Skip to content | Skip to navigation
I learned recently that I have to write three college essays during the summer. However, my life isn't that exciting, I'm sure, like many other high school seniors. Except, those seniors all manage to write their essays, good or bad. Eventually, I will write mine about my boring life... my art school intellectual acheivement, my challenges of karate, and my contribution to the UC system of bringing my clothes donation program to the programs at the school.
There are three questions(two questions should be 200 words at most and one should be 600 at most):
1. What are challenges you've have faced, and how did you deal with those challenges.
2. What attributes would you bring to the UC system.
3. What is one of your most prized intellectual achievements.
I picked my topics, but it is difficult for me to write about them because they are perhaps the most boring topics I could have chosen. I don't know how to put a wonderful spin on them. I want to write interesting approaches to my topics (mabye a story, or swicthing from one event to another throughout the essay until it becomes unraveled into an all-powerful thought-proking essay).

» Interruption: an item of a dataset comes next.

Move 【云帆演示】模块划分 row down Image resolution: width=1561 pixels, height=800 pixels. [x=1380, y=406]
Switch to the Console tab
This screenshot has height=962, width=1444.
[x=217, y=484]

But I can't bomb my college essays just because I want them to be more interesting.
Anyway, I was just wondering what topics you guys wrote when you were going through this process.
It is better to be pissed off than pissed on.
This post was edited by Demiurgic on Jul 22, 2004.
Jul 23, 2004 10:31 # 24703
You know, it was only five years ago, and I already can't remember. I think I wrote some nonsense about an event I'd organized for my high school speech team.
A bit of advice though, that'll serve you again when you have to write a resume: Don't lie about your accomplishments, but definitely put the best possible spin on them. For example, my best friend managed a Subway one summer during college, and she ended up helping when they remodeled the store; she also hung the signs every week and changed the window clings. Her university career counselor advised her to alter that to:
"During tenure as manager of Subway, assisted in building construction. Also contributed to in-house advertising."
Also, one more thing. Another friend of mine worked in the admissions department at my university, and he said that they don't generally read the essays in that much of an in-depth manner anyway; what they ware looking for is an ability to construct a coherent story, plus accurate spelling and grammar, i.e. functional knowledge of the English language.
Don't stress. You'll be fine.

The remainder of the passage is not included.